Je saisis l'une de mes chaussures et je lui jetai à la figure pour qu'il s'en aille. Il ne se fit pas prier mais avant il prit une photo avec son téléphone.
-Pour la postérité, dit-il alors que j'avais saisi une autre chaussure pour le faire partir.
En un instant, les conséquences du flash que je venais de recevoir dans les yeux m'apparurent : une photo envoyée à tous les contacts, qui finirait sur Facebook, sur Twitter, sur Instagram. Je serais pour toujours la vieille folle agitant des chaussures et à la lingerie douteuse. Je ne pouvais pas laisser cela se faire. J'étais invisible au lycée mais je préférais ça au fait d'être reconnu comme une tarée.
-Connard !! Reviens tout de suite.
Il se mit à courir dans le couloir et il sauta dans les escaliers.

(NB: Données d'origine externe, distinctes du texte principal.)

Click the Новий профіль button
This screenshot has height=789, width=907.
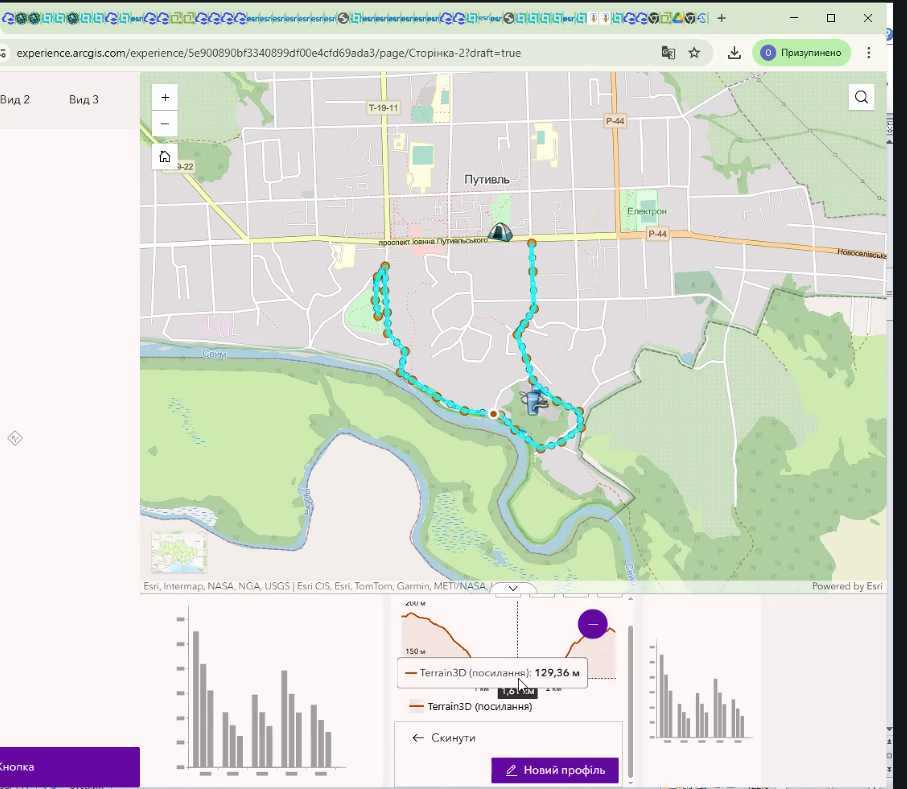point(555,770)
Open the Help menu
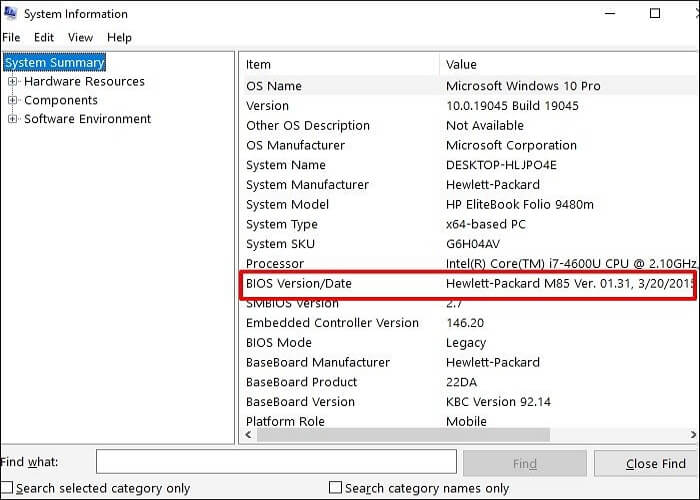 (x=119, y=37)

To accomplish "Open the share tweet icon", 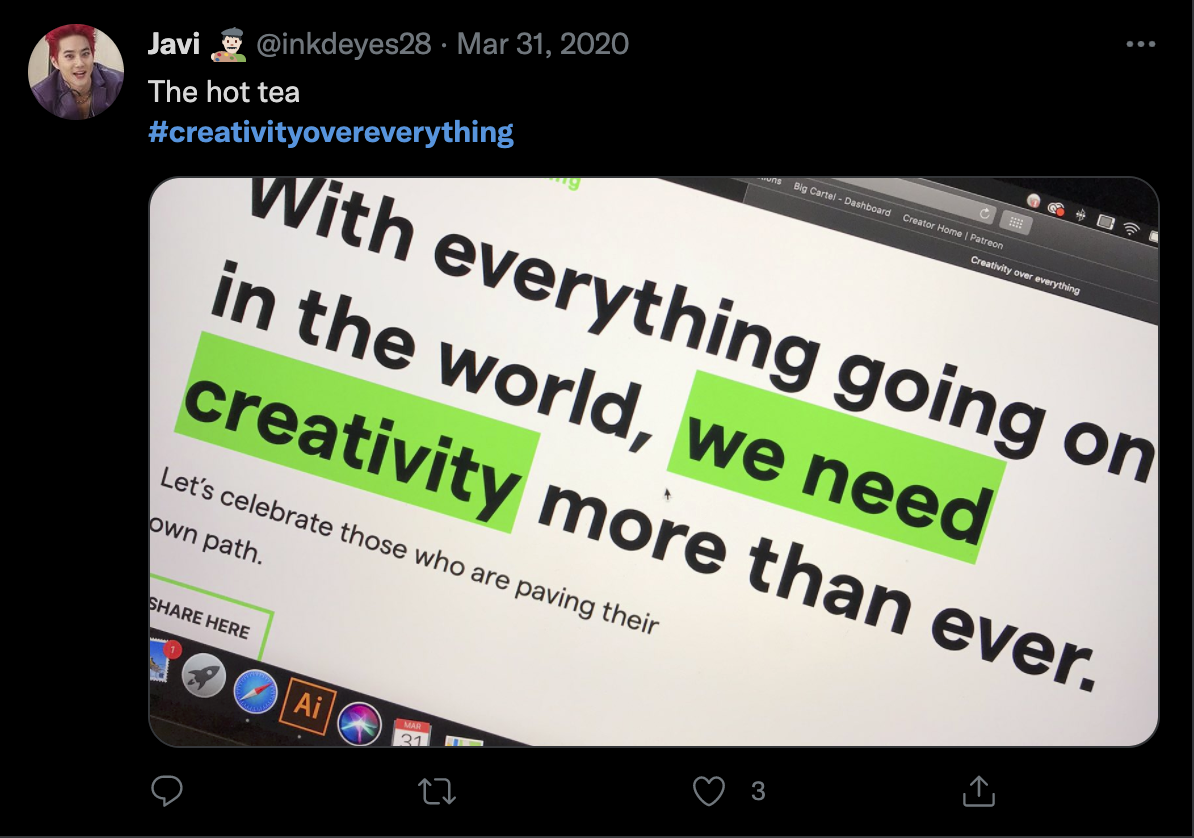I will 979,790.
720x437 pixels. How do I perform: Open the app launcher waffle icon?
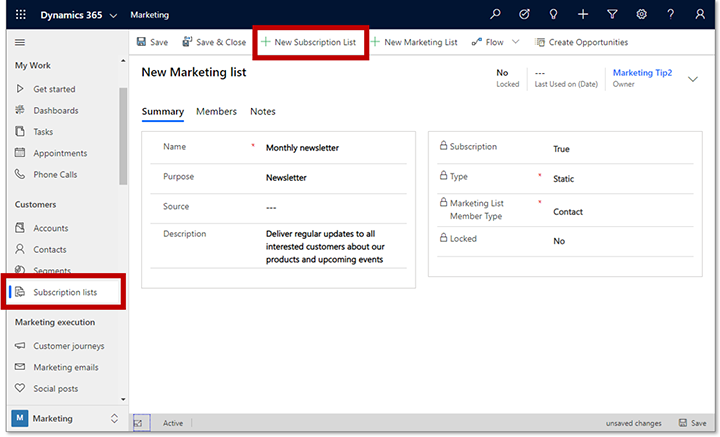click(21, 15)
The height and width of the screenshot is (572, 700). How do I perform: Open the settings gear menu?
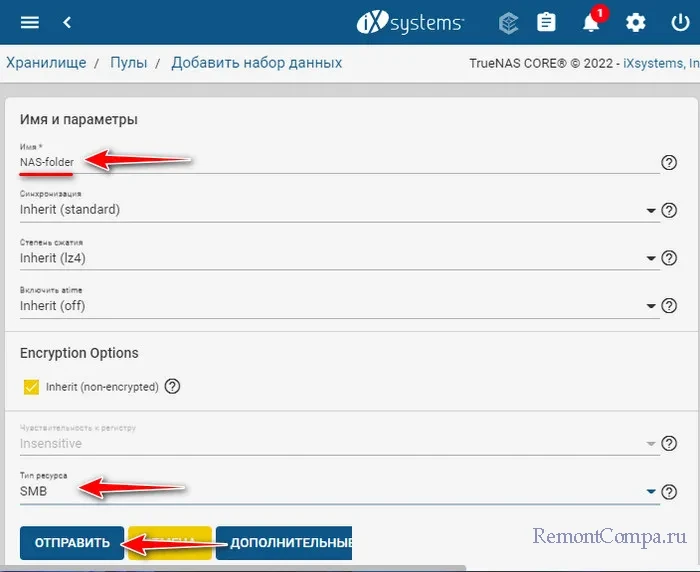pyautogui.click(x=635, y=22)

Je le poursuivis en lui hurlant qu'il me le paierait amèrement. Je ne m'attendais juste pas à ce que les amies du club de lecture de sa mère soient toutes là. Dans le salon, à manger des gâteaux et à boire du thé, alors que moi, j'étais en sous-vêtements de bébé. Il était juste derrière sa mère avec un grand sourire sur les lèvres. Je devins rouge prune et je bondis hors de la pièce. Je voulais mourir. D'autant plus, que j'entendais des rires venir de la pièce que je venais de quitter.

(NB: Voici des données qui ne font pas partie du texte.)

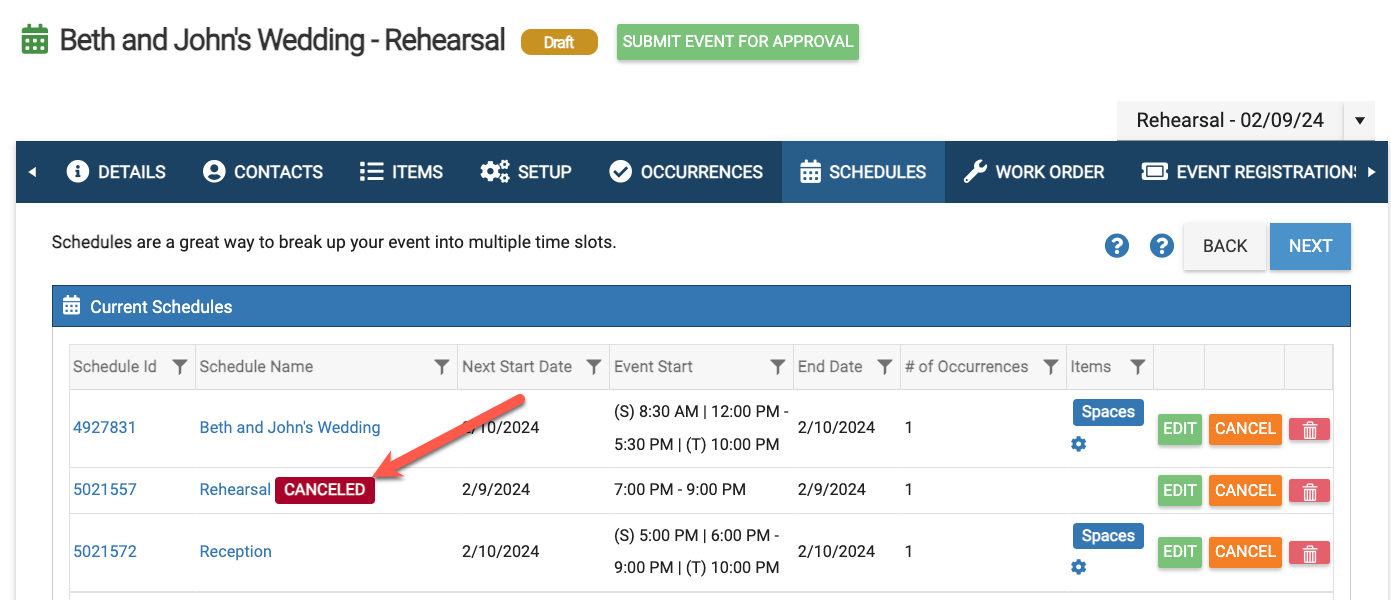This screenshot has height=600, width=1391.
Task: Open schedule ID 5021572 link
Action: pyautogui.click(x=105, y=551)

Ma vie était devenue un enfer. J'étais devenue la risée du club de lecture de Mary, demain je serais celle du lycée parce qu'il était certain que Brian allait envoyer la photo à tout le monde, et je n'avais rien à me mettre pour ce soir. Rien du tout.
Ma vie était devenue un enfer et tout était de la faute de mon quasi-frère.